International Journal of Computer Applications (0975 – 8887)
Volume 60– No.1, December 2012
8
Identifying the Character by Applying PCA
Method using Matlab
P.Subbuthai Azha Periasamy S.Muruganand
Department of Electronics and
Instrumentation
Department of Electronics and
Instrumentation
Department of Electronics and
Instrumentation
Bharathiar University Bharathiar University Bharathiar University
Coimbatore Coimbatore Coimbatore
India India India
ABSTRACT
Optical character recognition is getting more and more useful
in daily life for various purposes. The aim of the paper is to
find the number and English alphabets in the symbol of times
new roman, arial, arial block size of 72, 48.Many researches
have been done on many types of characters by using different
approaches. In this recognition system was implemented by
using of principal component analysis (PCA) algorithm. This
algorithm is based on an Eigen value and Euclidean distance.
PCA is practical and standard statistical tool in modern data
analysis that has found application
in different areas such as
face recognition, image compression, and neuroscience.
General Terms
Binary. Edge, filling image and PCA
Keywords
PCA, Eigen value, Euclidean distance
1. INTRODUCTION
Character recognition system has received considerable
attention in recent years due to the tremendous need for
digitization of printed documents. Manual assignment of text
data from images is time consumption and costly. For this
then the automation of text extracted from images is one of
the challenging area in the image processing. In this paper,
numbers and English alphabet has to be recognized. The
English letter can be consists of two cases, that are uppercase
and lower case. In this paper focused on uppercase character
in the style of Times new roman, Arial, Arial block of the
size of 72, 48. English language is used all over the world
for the communication purpose, also in many Indian offices
such as railways, passport, income tax, sales tax, defense and
public sector undertakings such as bank, insurance, court,
economic centers, and educational institutions etc these
approaches are done by principal component analysis. PCA
is a linear transformation, which rotates the axes of image
space along lines of maximum variance. The rotation is
based on the orthogonal eigenvectors of the covariance
matrix generated from a sample of image data from the input
channels. The output from this transformation is a new set of
images channels, which are also referred to as eigenchannels.
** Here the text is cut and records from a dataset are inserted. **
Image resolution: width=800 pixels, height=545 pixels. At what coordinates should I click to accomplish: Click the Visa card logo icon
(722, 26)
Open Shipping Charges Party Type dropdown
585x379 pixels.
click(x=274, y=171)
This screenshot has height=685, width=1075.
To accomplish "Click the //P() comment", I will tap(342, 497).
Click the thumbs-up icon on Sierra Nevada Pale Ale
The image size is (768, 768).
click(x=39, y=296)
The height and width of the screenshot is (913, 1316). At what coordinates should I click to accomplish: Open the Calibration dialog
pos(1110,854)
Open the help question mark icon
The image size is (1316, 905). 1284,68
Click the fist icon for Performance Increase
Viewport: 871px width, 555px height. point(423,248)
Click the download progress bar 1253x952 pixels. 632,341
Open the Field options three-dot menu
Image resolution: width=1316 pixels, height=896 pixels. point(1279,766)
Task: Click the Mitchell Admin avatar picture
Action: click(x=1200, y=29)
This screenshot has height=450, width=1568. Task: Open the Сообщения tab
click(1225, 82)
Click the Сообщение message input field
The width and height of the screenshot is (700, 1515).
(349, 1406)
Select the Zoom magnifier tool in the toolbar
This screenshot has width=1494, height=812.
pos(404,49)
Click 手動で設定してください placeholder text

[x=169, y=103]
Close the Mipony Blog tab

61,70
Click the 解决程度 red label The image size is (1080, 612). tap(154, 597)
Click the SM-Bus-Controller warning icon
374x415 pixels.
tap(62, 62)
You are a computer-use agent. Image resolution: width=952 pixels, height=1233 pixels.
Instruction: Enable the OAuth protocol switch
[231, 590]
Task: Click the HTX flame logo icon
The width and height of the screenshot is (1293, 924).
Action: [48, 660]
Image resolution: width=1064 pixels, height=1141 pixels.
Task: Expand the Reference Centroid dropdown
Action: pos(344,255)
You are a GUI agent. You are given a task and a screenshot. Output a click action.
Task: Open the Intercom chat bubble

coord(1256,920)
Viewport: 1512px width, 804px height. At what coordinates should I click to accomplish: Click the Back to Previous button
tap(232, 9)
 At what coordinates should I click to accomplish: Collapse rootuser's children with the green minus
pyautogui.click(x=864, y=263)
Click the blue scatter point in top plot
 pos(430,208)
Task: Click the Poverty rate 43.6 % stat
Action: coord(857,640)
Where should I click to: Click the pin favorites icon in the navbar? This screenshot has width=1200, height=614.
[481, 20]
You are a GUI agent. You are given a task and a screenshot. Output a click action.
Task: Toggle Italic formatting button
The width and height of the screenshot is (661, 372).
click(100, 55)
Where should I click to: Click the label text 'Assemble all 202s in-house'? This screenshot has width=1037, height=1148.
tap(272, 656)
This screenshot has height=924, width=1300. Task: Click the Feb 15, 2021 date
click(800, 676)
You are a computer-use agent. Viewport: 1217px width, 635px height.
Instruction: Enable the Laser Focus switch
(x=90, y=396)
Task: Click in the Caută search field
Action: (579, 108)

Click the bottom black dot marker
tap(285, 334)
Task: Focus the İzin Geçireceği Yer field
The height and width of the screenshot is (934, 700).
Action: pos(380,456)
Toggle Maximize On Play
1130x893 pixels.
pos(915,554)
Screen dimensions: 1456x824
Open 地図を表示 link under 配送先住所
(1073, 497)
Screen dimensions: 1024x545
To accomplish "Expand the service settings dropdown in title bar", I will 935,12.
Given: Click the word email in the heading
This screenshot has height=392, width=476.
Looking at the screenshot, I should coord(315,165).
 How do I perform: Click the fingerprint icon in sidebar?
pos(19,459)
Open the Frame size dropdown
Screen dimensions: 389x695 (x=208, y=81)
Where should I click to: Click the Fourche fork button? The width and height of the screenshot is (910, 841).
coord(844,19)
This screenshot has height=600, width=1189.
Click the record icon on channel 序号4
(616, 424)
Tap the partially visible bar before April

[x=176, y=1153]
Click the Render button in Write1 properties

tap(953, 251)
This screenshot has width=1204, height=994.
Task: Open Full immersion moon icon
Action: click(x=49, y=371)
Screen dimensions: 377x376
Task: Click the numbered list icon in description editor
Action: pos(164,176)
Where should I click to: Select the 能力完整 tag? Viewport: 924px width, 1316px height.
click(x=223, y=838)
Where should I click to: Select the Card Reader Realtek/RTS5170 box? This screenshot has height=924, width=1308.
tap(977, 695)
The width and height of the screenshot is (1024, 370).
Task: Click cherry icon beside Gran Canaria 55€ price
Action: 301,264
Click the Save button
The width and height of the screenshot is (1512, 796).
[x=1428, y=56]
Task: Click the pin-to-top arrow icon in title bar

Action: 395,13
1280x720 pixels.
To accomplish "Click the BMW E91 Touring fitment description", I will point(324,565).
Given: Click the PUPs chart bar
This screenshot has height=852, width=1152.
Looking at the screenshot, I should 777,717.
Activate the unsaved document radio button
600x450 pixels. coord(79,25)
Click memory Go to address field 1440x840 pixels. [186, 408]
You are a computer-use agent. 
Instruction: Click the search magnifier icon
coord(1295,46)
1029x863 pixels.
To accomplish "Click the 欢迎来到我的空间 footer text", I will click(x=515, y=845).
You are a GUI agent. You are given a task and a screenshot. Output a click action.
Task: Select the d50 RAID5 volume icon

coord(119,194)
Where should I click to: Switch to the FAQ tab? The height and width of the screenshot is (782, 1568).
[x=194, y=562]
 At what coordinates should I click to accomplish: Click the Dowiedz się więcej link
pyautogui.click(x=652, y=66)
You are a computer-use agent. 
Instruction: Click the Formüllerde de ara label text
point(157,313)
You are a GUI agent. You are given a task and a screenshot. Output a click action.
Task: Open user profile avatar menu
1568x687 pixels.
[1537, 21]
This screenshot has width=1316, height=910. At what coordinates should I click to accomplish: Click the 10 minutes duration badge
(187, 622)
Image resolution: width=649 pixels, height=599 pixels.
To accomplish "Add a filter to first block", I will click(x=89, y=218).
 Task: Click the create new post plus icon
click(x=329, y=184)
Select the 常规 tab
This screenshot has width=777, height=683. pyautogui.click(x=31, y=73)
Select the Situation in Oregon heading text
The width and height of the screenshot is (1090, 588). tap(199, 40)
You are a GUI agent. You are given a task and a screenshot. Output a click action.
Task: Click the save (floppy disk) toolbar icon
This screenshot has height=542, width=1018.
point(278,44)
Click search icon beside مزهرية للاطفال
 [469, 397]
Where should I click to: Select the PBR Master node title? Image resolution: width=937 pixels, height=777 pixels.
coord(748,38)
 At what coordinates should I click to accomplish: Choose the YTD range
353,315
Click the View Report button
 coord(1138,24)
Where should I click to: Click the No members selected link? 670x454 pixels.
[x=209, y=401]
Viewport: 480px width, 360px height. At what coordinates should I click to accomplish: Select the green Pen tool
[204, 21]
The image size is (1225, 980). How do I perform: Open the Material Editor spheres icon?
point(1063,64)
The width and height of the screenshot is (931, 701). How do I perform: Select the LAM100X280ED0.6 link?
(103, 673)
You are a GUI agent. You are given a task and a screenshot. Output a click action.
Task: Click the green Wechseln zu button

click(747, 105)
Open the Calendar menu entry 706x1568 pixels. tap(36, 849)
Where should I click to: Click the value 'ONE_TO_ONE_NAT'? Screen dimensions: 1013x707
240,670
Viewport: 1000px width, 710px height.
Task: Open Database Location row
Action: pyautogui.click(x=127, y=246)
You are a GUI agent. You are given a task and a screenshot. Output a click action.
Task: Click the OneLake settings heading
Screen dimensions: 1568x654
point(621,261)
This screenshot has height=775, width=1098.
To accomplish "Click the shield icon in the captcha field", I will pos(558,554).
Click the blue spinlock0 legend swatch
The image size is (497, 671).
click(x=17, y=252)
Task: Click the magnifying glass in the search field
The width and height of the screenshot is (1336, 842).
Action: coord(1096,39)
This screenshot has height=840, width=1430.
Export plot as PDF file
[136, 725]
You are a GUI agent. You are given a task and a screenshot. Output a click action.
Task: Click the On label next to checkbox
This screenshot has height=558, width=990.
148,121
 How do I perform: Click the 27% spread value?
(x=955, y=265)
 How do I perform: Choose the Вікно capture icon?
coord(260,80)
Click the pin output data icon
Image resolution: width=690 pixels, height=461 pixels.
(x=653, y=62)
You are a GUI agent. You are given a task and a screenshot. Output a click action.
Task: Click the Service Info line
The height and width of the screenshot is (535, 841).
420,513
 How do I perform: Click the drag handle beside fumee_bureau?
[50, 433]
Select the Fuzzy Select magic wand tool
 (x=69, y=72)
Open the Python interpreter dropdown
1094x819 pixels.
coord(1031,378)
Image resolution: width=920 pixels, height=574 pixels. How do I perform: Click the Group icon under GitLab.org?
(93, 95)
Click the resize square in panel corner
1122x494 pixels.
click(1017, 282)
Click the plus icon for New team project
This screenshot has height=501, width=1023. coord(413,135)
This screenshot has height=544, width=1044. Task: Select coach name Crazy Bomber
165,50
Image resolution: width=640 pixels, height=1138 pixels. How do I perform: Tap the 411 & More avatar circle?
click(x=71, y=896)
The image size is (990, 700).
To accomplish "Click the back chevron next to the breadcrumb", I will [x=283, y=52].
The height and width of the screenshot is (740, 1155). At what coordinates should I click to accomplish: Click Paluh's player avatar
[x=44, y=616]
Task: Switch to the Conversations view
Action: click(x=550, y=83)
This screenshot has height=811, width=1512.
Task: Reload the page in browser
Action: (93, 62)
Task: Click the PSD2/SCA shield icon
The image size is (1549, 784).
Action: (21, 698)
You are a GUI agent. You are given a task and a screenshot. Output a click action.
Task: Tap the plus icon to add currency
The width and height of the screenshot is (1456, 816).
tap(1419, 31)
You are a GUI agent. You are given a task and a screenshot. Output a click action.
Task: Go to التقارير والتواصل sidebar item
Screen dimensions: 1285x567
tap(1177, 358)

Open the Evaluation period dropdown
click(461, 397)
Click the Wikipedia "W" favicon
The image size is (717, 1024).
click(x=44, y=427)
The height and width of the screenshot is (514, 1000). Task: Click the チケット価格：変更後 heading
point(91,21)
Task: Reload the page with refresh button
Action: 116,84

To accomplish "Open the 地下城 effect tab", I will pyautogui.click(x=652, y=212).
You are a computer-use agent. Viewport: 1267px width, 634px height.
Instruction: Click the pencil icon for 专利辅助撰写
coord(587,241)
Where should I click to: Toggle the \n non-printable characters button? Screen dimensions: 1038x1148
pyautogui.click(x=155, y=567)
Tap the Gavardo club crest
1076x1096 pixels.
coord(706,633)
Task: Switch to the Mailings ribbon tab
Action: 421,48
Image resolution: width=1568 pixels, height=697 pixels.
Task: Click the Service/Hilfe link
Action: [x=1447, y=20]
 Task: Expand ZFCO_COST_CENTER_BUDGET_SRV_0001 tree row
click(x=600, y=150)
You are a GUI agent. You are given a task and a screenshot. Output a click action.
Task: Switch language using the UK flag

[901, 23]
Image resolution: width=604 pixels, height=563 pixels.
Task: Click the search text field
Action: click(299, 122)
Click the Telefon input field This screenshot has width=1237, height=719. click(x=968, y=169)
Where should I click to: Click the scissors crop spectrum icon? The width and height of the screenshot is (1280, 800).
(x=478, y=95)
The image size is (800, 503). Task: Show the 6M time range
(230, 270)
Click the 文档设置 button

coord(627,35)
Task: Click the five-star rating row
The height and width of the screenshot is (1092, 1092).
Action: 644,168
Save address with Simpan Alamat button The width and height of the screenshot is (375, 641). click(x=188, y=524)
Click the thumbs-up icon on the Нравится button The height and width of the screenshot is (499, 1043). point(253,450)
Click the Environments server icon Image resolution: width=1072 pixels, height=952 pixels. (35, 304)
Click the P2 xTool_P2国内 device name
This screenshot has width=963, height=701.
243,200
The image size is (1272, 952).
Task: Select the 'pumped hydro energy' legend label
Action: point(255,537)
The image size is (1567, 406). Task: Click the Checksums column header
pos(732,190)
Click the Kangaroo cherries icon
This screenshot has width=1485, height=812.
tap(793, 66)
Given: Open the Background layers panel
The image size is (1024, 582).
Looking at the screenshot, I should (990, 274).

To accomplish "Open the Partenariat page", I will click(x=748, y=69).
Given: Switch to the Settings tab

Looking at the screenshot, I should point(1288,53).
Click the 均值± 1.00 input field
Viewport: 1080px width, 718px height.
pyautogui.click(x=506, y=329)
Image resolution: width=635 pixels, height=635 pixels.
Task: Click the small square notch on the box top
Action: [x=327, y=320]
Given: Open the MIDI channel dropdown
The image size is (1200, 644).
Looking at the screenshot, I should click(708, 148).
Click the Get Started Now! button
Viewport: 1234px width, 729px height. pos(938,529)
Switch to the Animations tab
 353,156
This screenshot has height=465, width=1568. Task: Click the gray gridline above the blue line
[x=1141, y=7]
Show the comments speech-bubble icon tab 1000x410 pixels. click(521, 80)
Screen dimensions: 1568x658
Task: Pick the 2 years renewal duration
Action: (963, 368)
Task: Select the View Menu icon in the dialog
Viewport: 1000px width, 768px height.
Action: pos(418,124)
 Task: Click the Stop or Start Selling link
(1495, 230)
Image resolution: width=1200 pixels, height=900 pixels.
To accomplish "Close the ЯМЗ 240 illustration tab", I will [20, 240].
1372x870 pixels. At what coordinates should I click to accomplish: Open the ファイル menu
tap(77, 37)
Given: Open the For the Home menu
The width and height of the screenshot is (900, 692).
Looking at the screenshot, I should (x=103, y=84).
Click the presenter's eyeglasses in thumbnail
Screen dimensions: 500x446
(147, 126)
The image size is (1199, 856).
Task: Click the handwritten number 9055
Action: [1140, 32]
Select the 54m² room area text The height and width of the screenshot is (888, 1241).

The main use of this to reduce the dimensionality of a data
set while retaining as much information as possible. The
process of character recognition process can be divided into
following stages namely preprocessing, feature extraction
and recognition.
2. PREPROCESSING STEPS
Fig 1: Block Diagram for Preprocessing
Preprocessing operations generally fall into three categories:
image acquisition, image conversion, morphological
operation. Their respective blocks are shown in Figure 1.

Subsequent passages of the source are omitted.